(WHAT IS EXPECTED) Every line in the entries where "Image" is found should be copied.

(Records from a dataset)
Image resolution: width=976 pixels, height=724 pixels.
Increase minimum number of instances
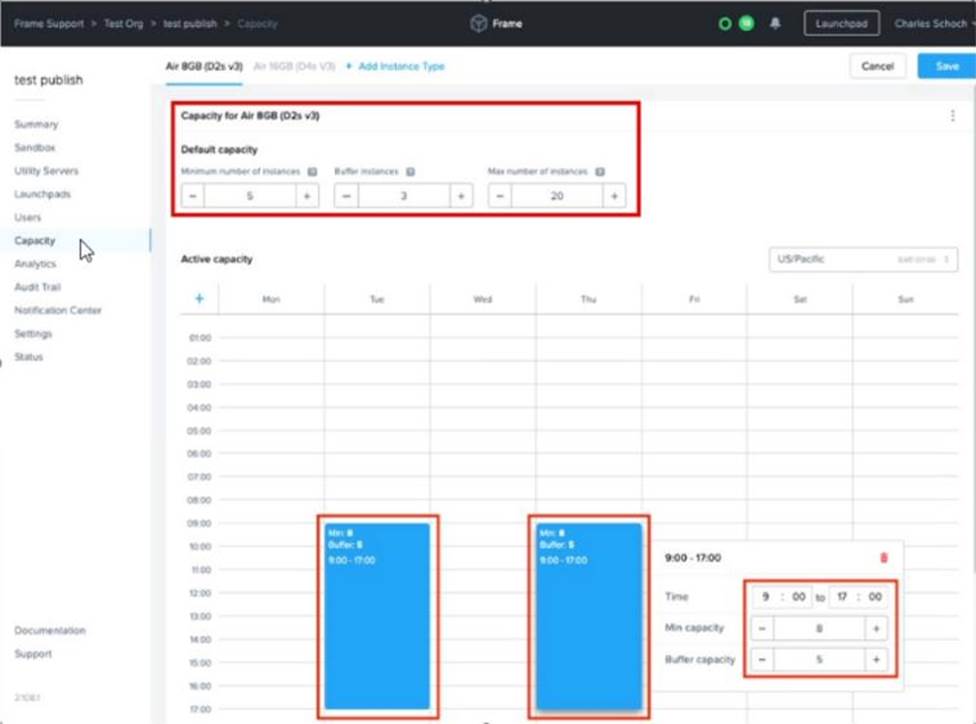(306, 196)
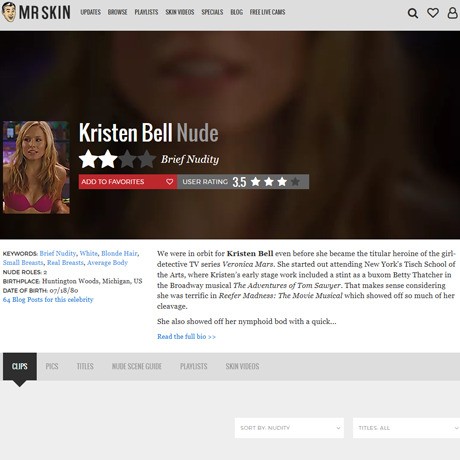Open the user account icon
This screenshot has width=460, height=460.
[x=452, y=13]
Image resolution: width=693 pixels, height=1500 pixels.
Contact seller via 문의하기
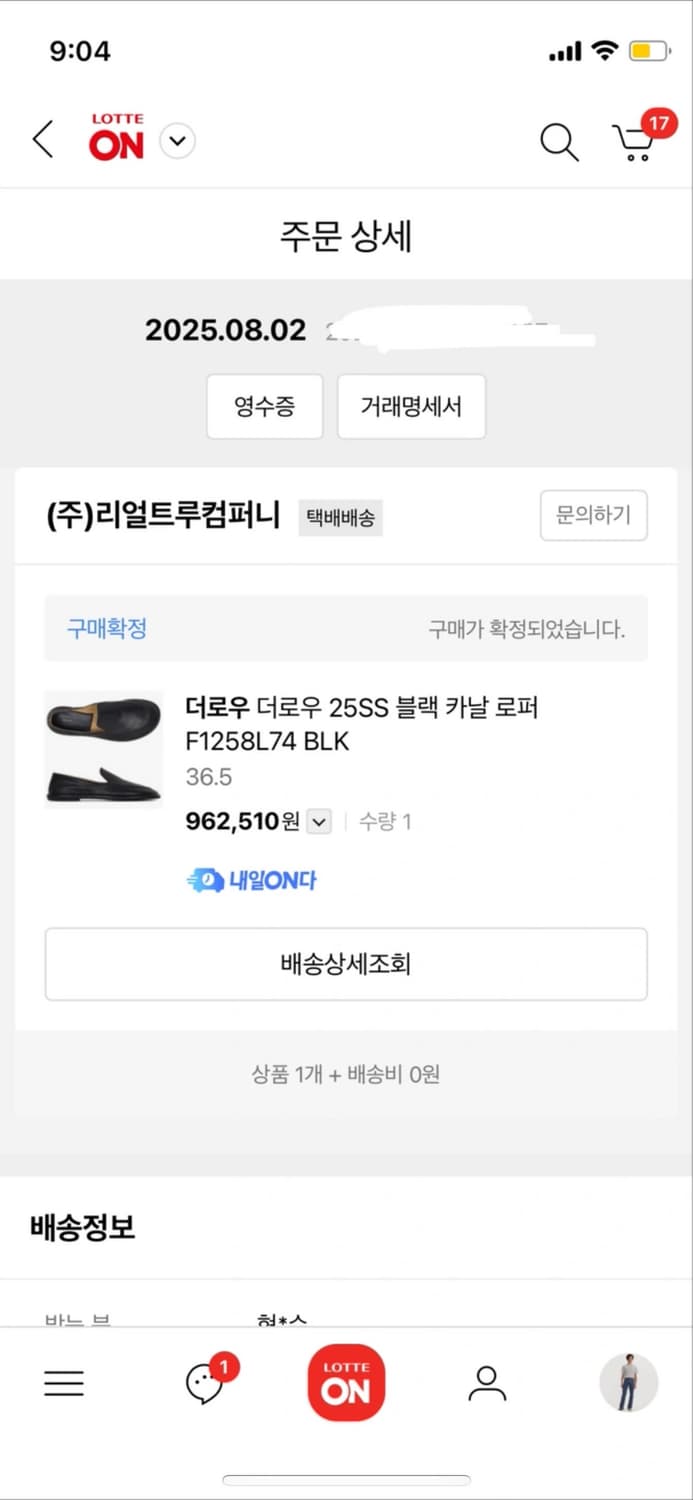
---
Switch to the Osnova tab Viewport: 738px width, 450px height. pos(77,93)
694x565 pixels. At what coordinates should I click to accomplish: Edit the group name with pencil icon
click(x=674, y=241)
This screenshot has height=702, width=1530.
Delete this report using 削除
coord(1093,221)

(OUTPUT)
Image resolution: width=976 pixels, height=724 pixels.
Image resolution: width=693 pixels, height=1500 pixels.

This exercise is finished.